На краю деревни, у косогора, стояла приземистая, с прогнившей тесовой крышей изба Симона Пудовкина. Рыжий Симон был невысокого роста, узкогрудый, кривоногий, ленивый на работу, тащил из дому, что можно, и пропивал. Жена его Катерина отличалась дородностью, красотою и чуть не каждый год аккуратно рожала двойняшек: одни умирали, другие выживали, но в избе всегда было полно рыжих в отца, веснушчатых, крикливых симонят.
Соседи, глядя на богатый приплод Симонихи, качали головами.
— И откуда что берется? Мужичка твоего былинкой перешибить можно, а гляди, как горазд: все двойняшки да двойняшки.
— Сама дивлюсь, — говорила Катерина. — Передохнуть не дает! Только разгружусь, опять понесла. Наказанье с таким гораздым!

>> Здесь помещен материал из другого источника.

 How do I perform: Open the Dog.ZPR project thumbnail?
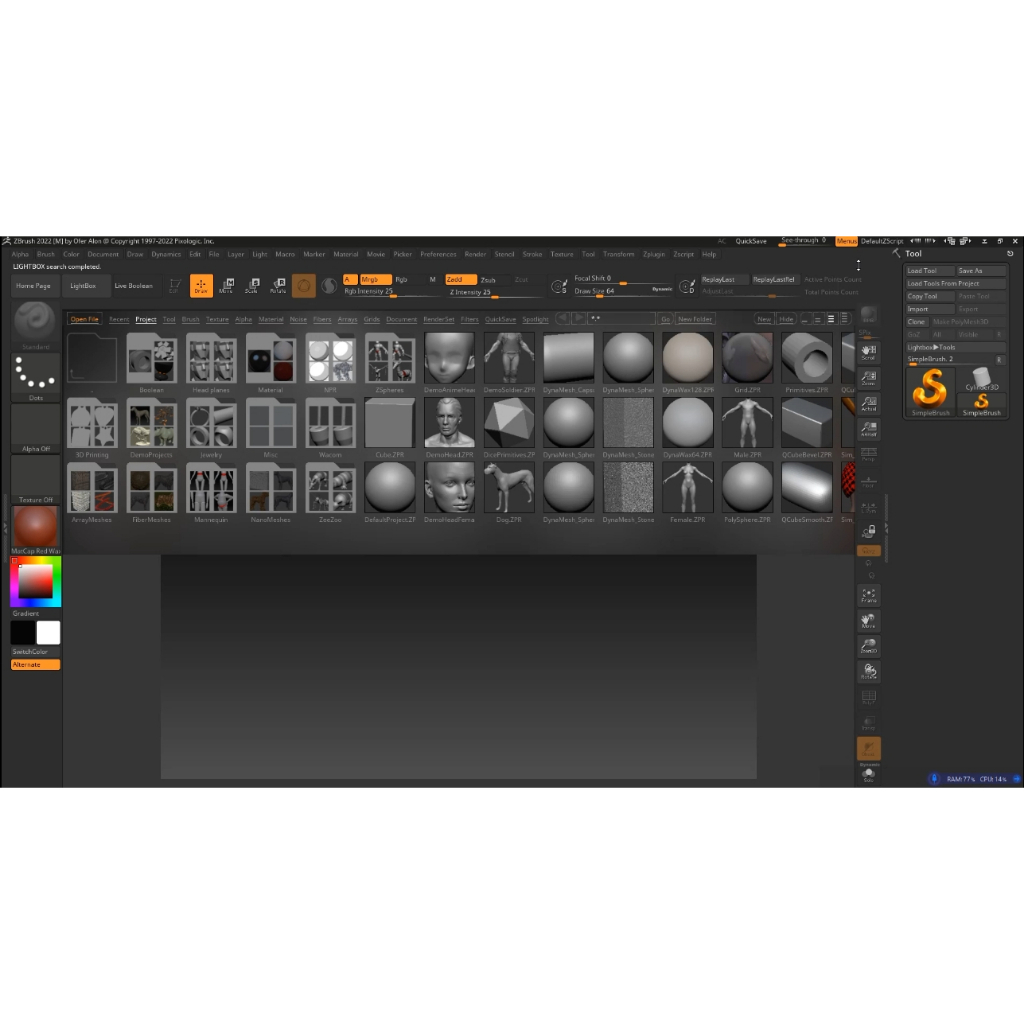509,493
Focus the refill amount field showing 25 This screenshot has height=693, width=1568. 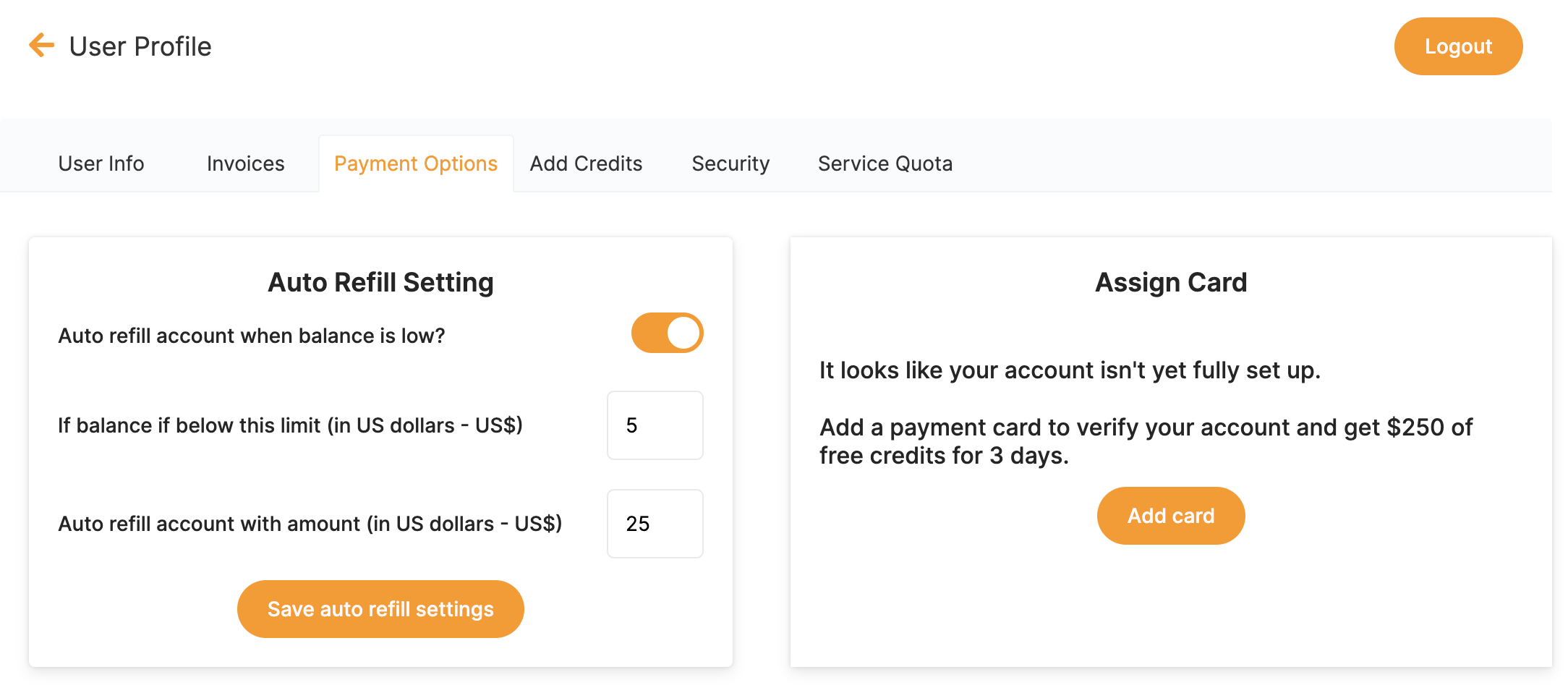point(655,524)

В то утро, когда мы приехали с мельницы, Симон мучился похмельем, выпрашивал у жены четвертак на сороковку. Он знал, что деньги есть: накануне Катерина продала две сотни яиц. Однако в четвертаке ему было решительно отказано. Симониха отправилась с двумя старшими девочками драть мох, чтоб проконопатить к зиме избу. Симон вздумал наказать непокорную жену. Он сбегал в деревню Никитята, продал по дешевке братьям Губиным баню на слом, получил деньги, уехал с Емельяном Мизгиревым пьянствовать в Ивановку.
Братья Губины — здоровенные мужики, сажень в плечах — вмиг раскатили баню, стали укладывать на телеги. Симониха вернулась домой и обомлела. Сперва она подумала, что видит разбой среди бела дня. Потом завопила на всю деревню: продавец не в своем уме, а покупщики — бессовестные злодеи. Симонята голосили:
— Дяденьки, вы куда нашу баню повезли?
Катерина сделала отчаянную попытку свалить с телеги бревна и доски. Братья Губины оттолкнули ее. На шум сбежались соседи. Но что можно сделать, если хозяин продал свое движимое имущество и при свидетелях получил деньги? Баню увезли.
Дед и бабушка осуждали Симона, жалели Катерину, ребятишек: «Как они без бани жить будут?» Мать говорила: таких запивох, как Симон, следует по решению схода сечь березовыми прутьями при всем народе. Дед объяснил: ныне сход не может никого пороть — не прежние времена.
— А ежели Пудовкин семью губит? — напирала мать. — И нет управы? Что же Симонихе делать?
— Терпеть, — сердито буркнул дед и тут же добавил: — Скажи Катерине: пусть топит нашу баню и моет своих двойняшек, когда нужно.
Продажа Симоном бани почему-то показалась мне смешной, захотелось написать веселые стихи. Я сел к столу, открыл старую ученическую тетрадь, где было много чистых страниц, и карандаш бойко забегал по графленой бумаге. Строчки рождались легко, будто давно созрели в голове и только ждали подходящего случая. Начиналась поэма о бане так:
Симон баню продает,
Симониха не дает.
Симонята все пищат,
Под гору баню тащат.
Я прочел написанное, остался доволен. Казалось, сочиненное мною не хуже того, что мы читали в школьной хрестоматии. Главное, мои стихи — чистая правда!
Рука раззудилась, голова горела, хотелось еще писать, но я не знал, за что взяться.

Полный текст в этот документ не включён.